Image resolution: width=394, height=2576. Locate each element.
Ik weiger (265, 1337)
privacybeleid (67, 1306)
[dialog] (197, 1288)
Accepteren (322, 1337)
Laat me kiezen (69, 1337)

YOUR INSTRUCTIONS:
Each record above is to be printed again exactly as written.

RESULT OF THIS EXERCISE:
Image resolution: width=394, height=2576. Locate each element.
Ik weiger (265, 1337)
privacybeleid (67, 1306)
[dialog] (197, 1288)
Accepteren (322, 1337)
Laat me kiezen (69, 1337)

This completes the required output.